* _Using the information_:
A: According to the article on hyperscale data centers, how many new hyperscale data center facilities were built in 2020?
B: Resume the article on hyperscale data centers and enterprises, beginning after its final sentence.

* _Source extract_:
((

The Hyperscale Hole Left for Enterprises

By: Shane Menking

The digital infrastructure industry has seen tremendous growth, fueled even further by the many resources that helped support businesses during the COVID-19 pandemic. As the demand for cloud-based applications continues to grow, solutions for cloud computing, SaaS, ecommerce, gaming, and video services remain in high demand. As a result, hyperscale data centers are beginning to play a major role in everyday business IT operations to support the IT infrastructure of our digital world.

According to a report from Synergy Research Group, more than 100 new hyperscale data center facilities were built in 2020. The hyperscale operators Amazon, Microsoft, and Google collectively account for over half of the major data centers and continue to drive growth today.

This growth of hyperscale data centers has been a rising trend. Synergy Research also indicates that over 70 percent of hyperscale data centers are in facilities that are leased from data center operators or owned by the hyperscale operators themselves. As the data center industry lunges toward a construction pace that can keep up with the exponential growth in cloud computing, third-party providers that formally built custom data center space or hosted IT stacks for large enterprise deployments of 500 kW to 3 MW are now lured by the appeal of building or selling space to hyperscale customers. The reason is that these deployment opportunities come in multi-megawatt (MW) sizes, ranging as large as 10 to 30 MW data centers. The growth of hyperscale data centers is responsive to the demand for scalability and high-volume data computing. Certainly, it is easier to service a single massive customer than many small customers.

))

* _Recorded information_:
((

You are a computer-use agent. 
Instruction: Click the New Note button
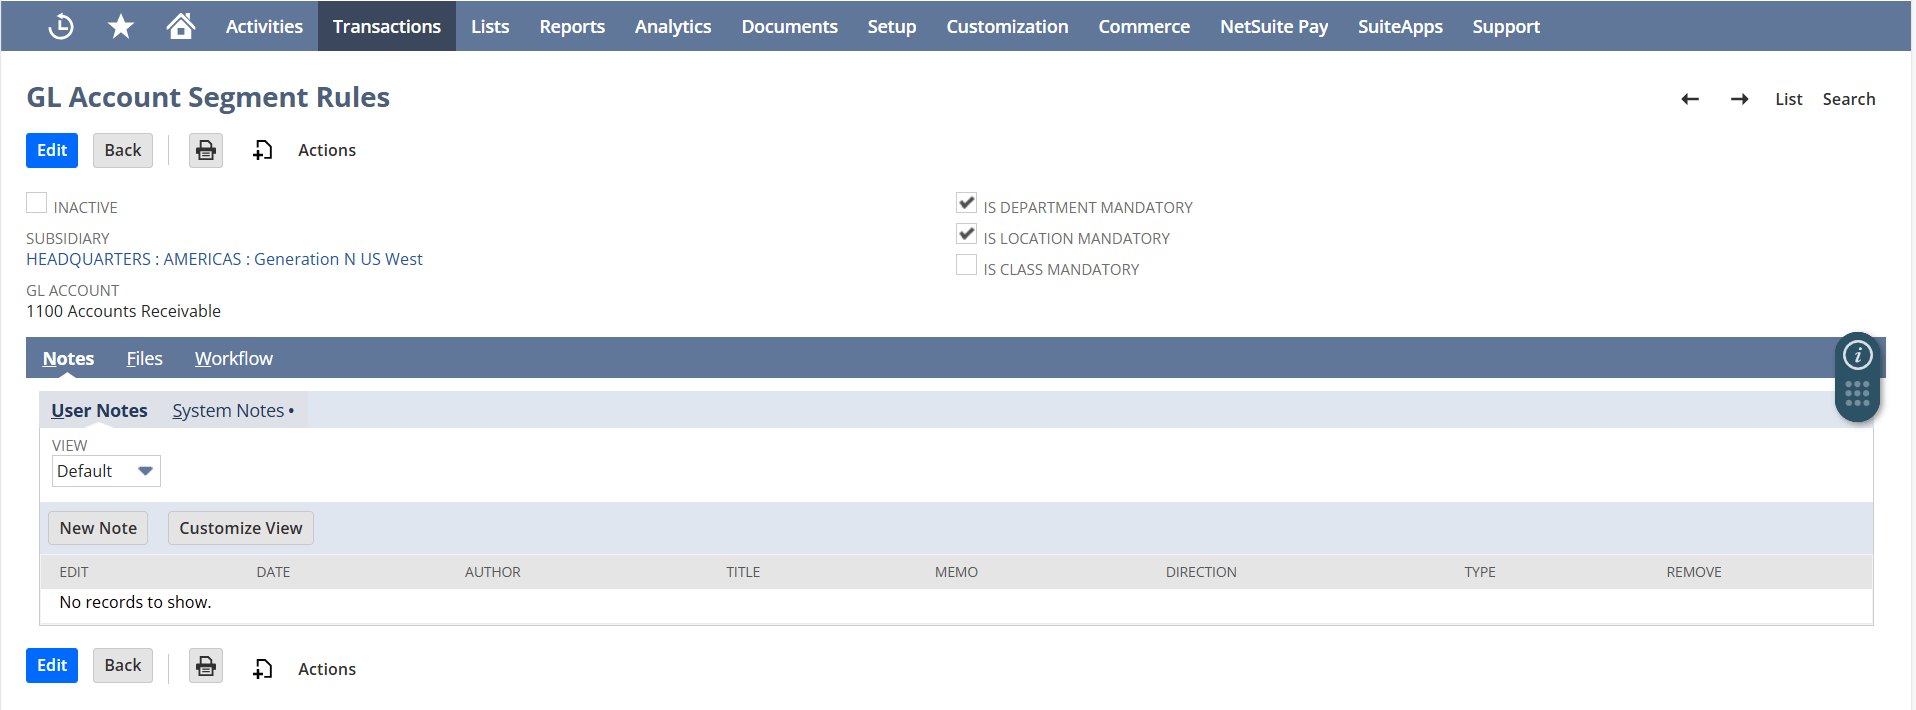(x=98, y=528)
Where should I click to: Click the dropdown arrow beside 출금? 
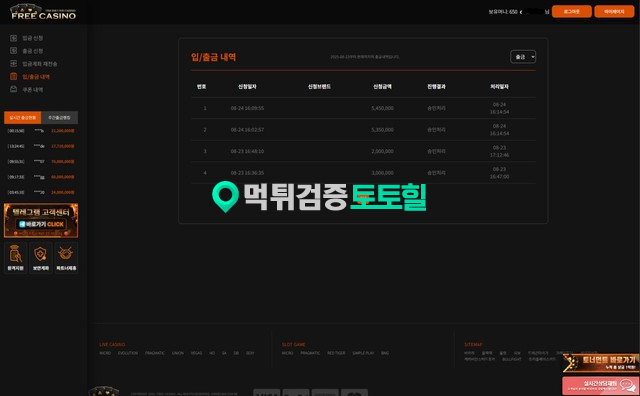coord(533,57)
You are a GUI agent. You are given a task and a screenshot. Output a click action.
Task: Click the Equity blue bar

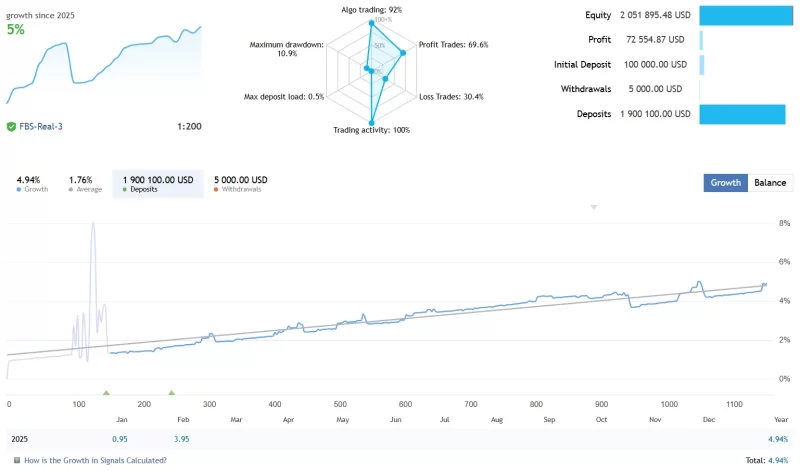tap(744, 15)
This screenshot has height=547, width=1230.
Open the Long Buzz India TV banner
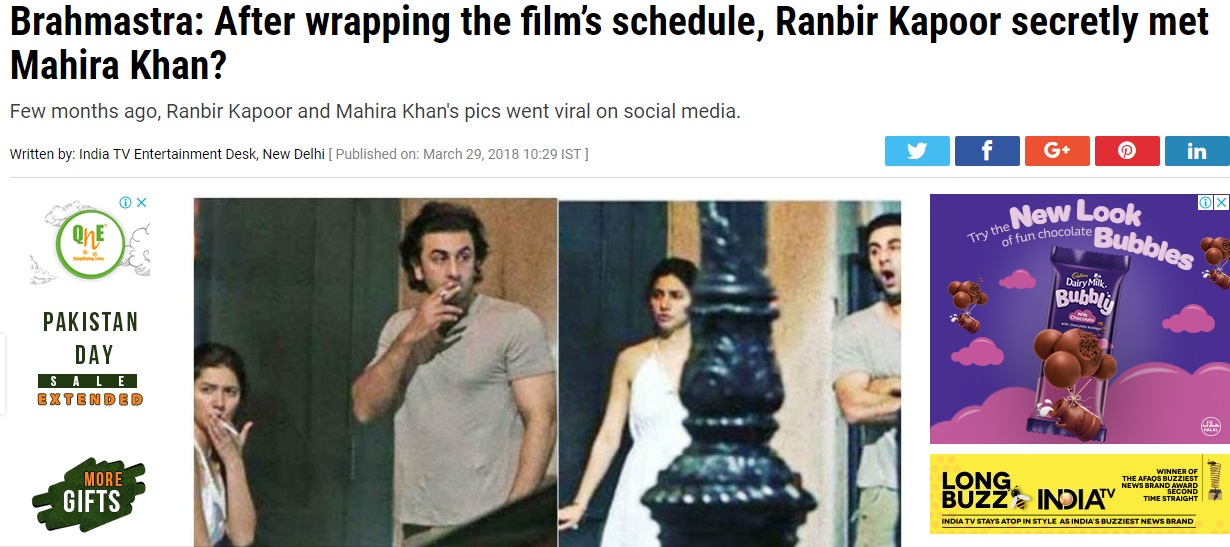click(x=1080, y=494)
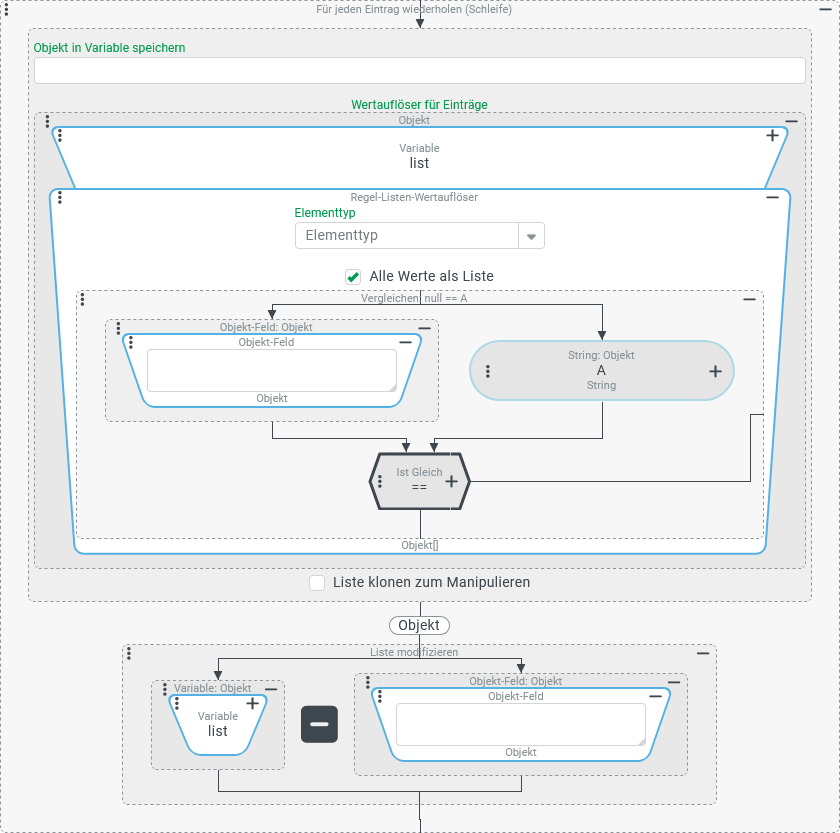
Task: Click the dots handle of 'Regel-Listen-Wertauflöser'
Action: point(60,198)
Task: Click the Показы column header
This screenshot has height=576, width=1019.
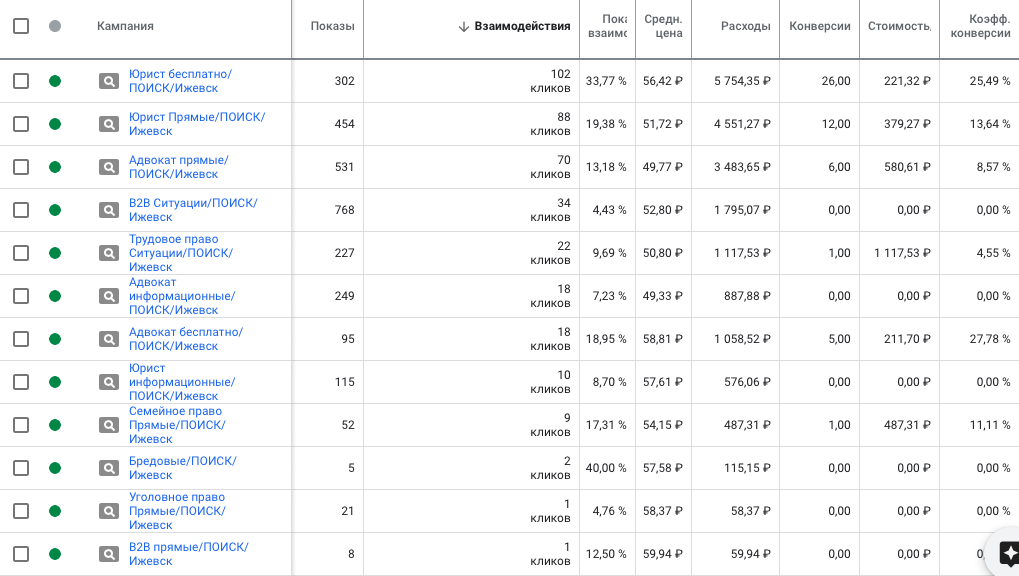Action: 332,26
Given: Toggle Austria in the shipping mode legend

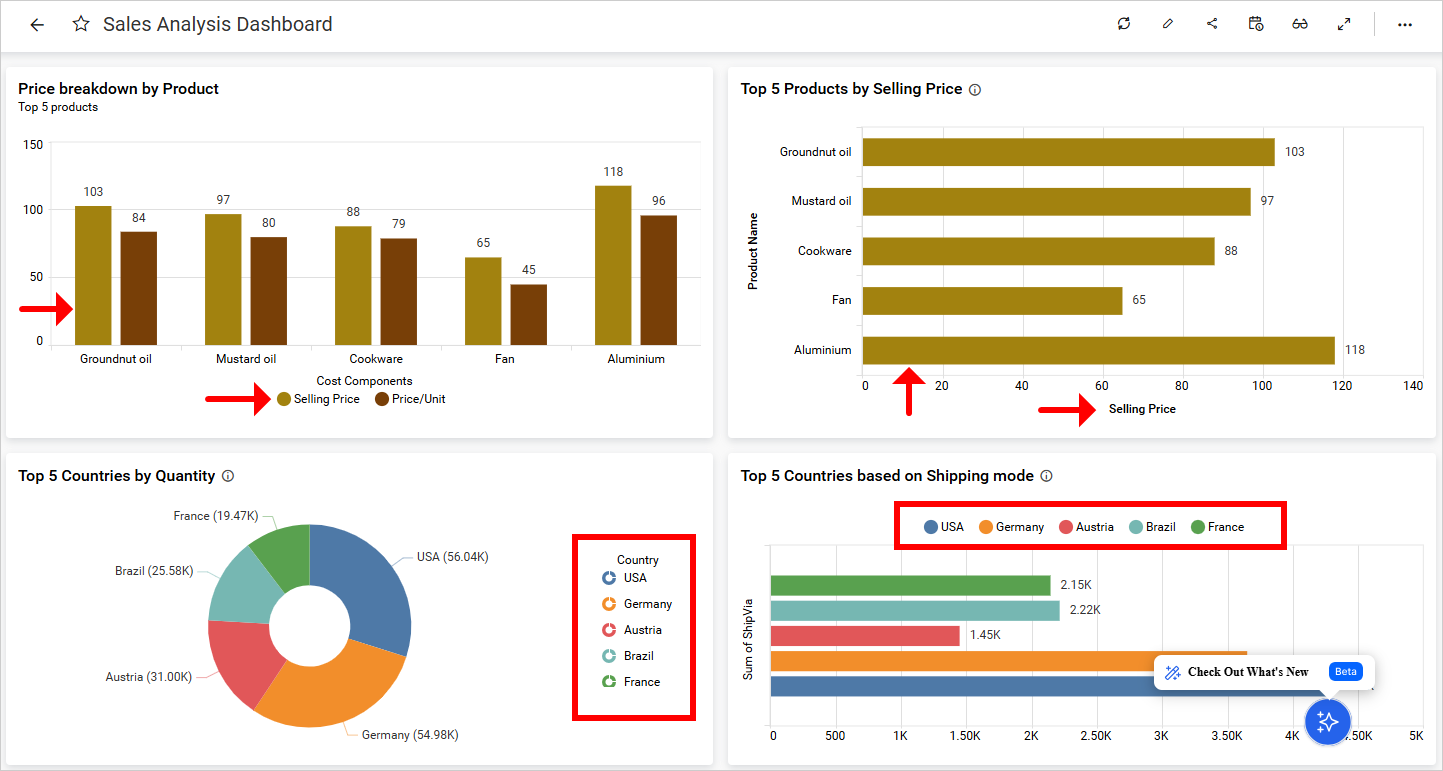Looking at the screenshot, I should point(1085,527).
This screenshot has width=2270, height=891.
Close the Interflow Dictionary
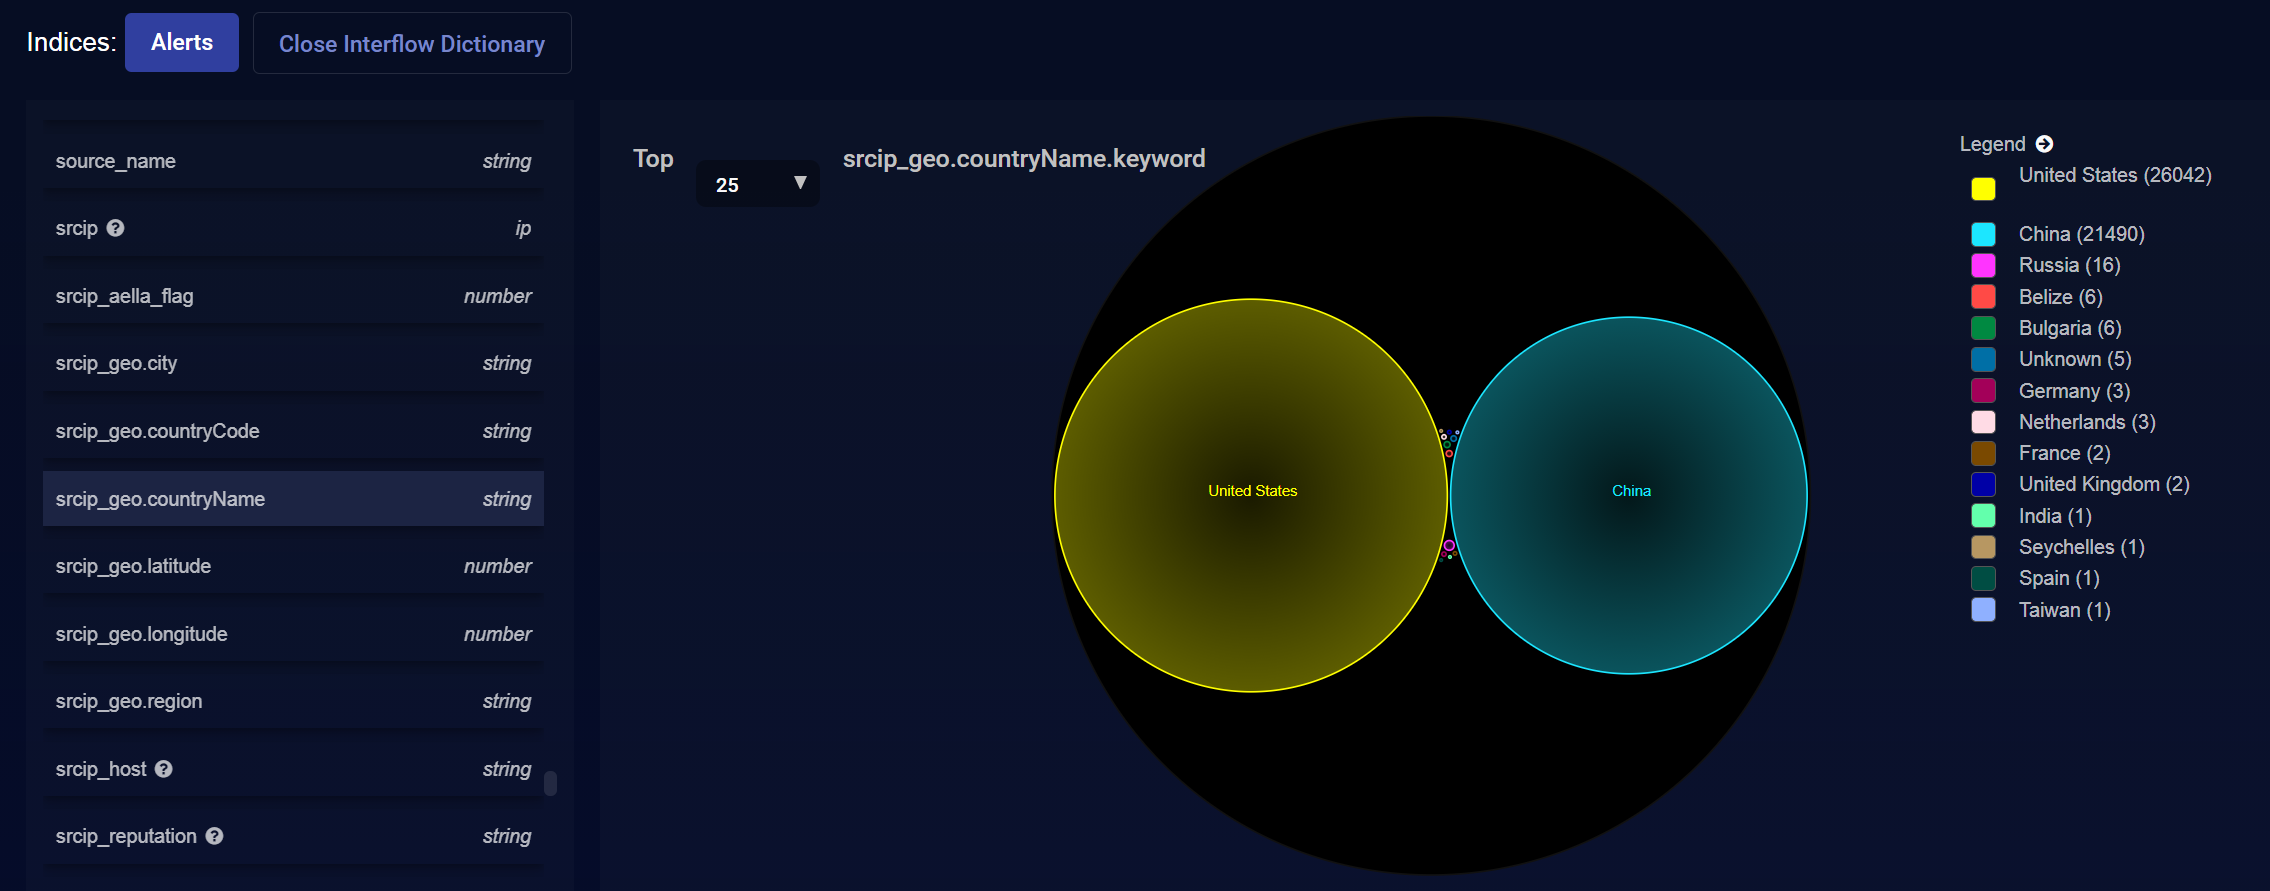pyautogui.click(x=411, y=44)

))

* _Answers for this exercise_:
A: More than 100

B:
As data center owners and operators shift their focus toward these hyperscale customers and larger deployments, what does this mean for enterprise businesses that still require third-party data center services but don’t want to be fully deployed in the cloud? And how do these businesses navigate the changing marketplace?

Optimizing enterprise operations

As large enterprises shift to cloud-based applications and hybrid IT operations, hyperscale data centers continue to increase their market share to support the growing cloud ecosystem. However, this has created a service gap in the data center landscape.

In the past, enterprise businesses managed their own on-premises data centers or outsourced to a third-party colocation provider. Businesses that required a larger data center space would select a provider to build-to-suit a custom environment. The emergence of cloud computing has transformed computing and data storage. Now businesses can leverage hyperscale assets in the cloud, built to scale quickly and capable of handling massive amounts of data.